The limitation of this work is the usage of PGA data only for evaluation of the global round motion prediction equations, as spectral acceleration were not available for the recorded data in Pakistan. This was due to the absence of data sharing by the department responsible for the recording and sharing of data in Pakistan. This compiled databank is mostly from the literature, and it was subjected to some evaluation procedures for better understanding of the performance of global ground motion prediction equations in the shallow active regions in Pakistan. The absence of near field strong motion data is another key limitation of the compiled databank. These limitations can be overcome as more and more data become available in the future, and with the current state, this was the best databank that could be compiled for this exercise.

Seismic site classes based on direct measurement of the shear wave velocity from the recording stations were also not available, and an indirect procedure using the topographic slope proxy as measure of the shear wave velocity profile at the station location was created. This is one of the limitations of the current study. Moreover, direct measurement of the site classes of the recording stations will increase the accuracy of the strong motion data in Pakistan further.

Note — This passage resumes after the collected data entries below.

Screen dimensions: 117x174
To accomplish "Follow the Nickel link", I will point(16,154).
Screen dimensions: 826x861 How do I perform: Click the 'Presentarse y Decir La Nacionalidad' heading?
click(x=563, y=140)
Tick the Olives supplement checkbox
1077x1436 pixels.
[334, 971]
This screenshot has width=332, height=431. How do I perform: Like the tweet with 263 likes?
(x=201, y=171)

Faults are also not characterized well in Pakistan, as their dip and strike directions and their values limit the uncertainties of data in Pakistan. The availability of this data will enhance the accuracy of the results in the use of the site to source distance metrics for studying GMPEs. In this study, the hypocentral and epicentral distances were considered equivalent metrics for the site-to-source distances used by the GMPEs under study.

The exact locations of some of the stations maintained by the MSSP were also missing this data, and its absence presents a limitation of this study.

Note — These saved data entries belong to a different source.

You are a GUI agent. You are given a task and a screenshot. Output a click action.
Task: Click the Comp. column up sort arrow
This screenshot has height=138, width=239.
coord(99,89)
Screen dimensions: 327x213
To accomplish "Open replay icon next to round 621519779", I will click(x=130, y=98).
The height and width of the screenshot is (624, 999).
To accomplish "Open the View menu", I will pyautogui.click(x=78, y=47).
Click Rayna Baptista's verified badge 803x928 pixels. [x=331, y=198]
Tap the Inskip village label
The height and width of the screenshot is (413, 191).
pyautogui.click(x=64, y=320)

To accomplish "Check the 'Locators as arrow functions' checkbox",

Information on the combination rule for the two horizontal components was also not available for the strong motion data compiled in this study. These all are the limitations of this study.

5. Conclusions

A total of 147 PGA values recorded in the shallow active region of Pakistan were used to form a strong motion dataset for Pakistan. This dataset was used in this work for the selection and ranking of the global GMPEs available in the literature which were suitable to be adopted in Pakistan. The major contribution to the analyzed dataset was extracted from the literature because, due to a lack of coordination, strong motion data records are not shared by the agencies operating seismic arrays in Pakistan. This is also the reason why only PGA values are available, and they were used as a ground motion intensity measure. The methods of Scherbaum et al. [5,6] and Kale and Akkar [8] were used to perform data-driven testing on the available dataset. With the use of three different tests, we found that four global GMPEs could be employed in seismic hazard studies for the shallow active regions of Pakistan. Two of these GMPEs (i.e., CZ15 and AK14 [21,27]) had the best rankings and were classified into category I. In addition, a further two (ID14 and CB14 [18,19]) had acceptable rankings, even though they were classified into category II.

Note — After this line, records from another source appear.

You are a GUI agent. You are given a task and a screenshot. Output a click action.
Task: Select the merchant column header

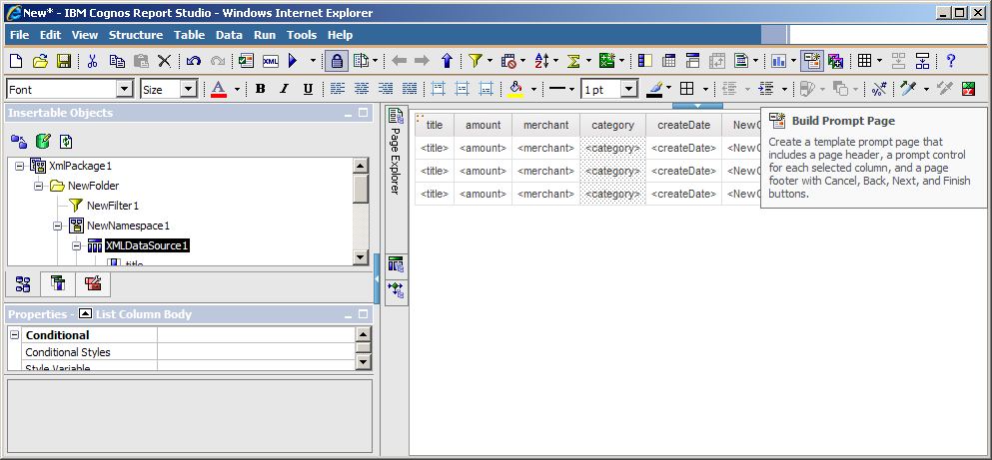click(545, 125)
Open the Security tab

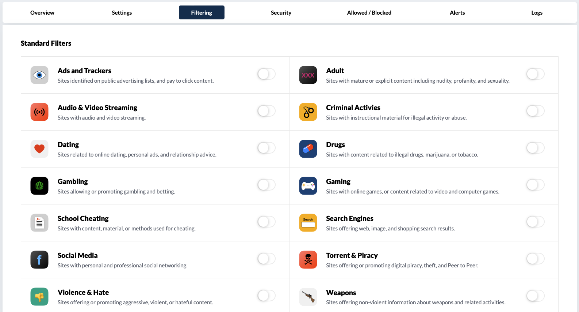click(281, 13)
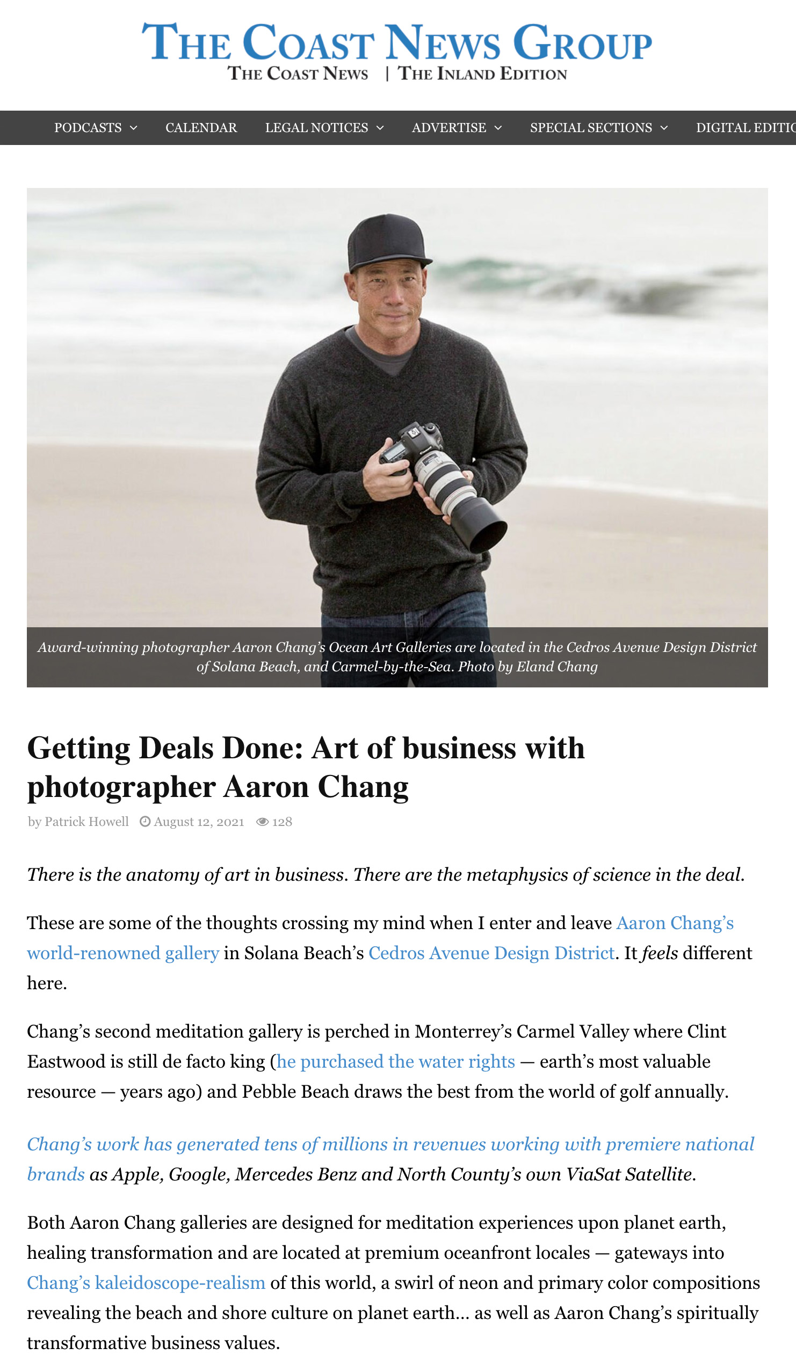Viewport: 796px width, 1370px height.
Task: Click the Aaron Chang featured photo
Action: [397, 408]
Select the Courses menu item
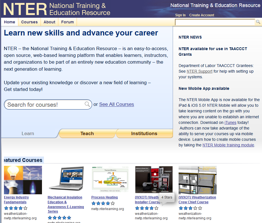Viewport: 262px width, 223px height. tap(29, 22)
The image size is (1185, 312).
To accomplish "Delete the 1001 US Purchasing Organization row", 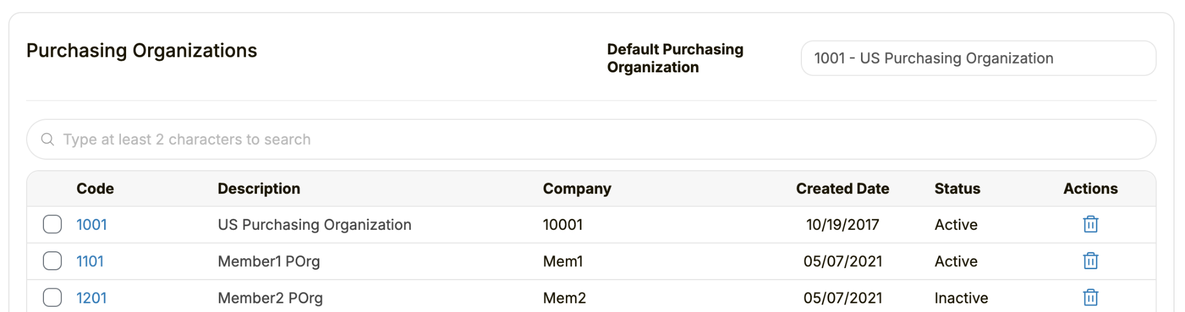I will pos(1090,224).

Since the Pakistan dataset is not very large, and the seismic site information was not directly available, our suggestion is to use all four of the selected GMPEs combined in a logic tree to appropriately consider their epistemic uncertainty. The GMPEs classified in category I could carry higher weights compared with the category II GMPEs. Category I GMPEs may be assigned weights of 70%, and those in category II may be assigned weights of 30% on the logic tree. The weights proposed are based on expert judgement.

Direct measurement of the seismic site class was not available, and a slope proxy was used to extract the values. Recording stations with unknown exact locations were assigned a shear wave velocity of 310 m/s. The strong motion data lacks near-source data. These are all the limitations of this study.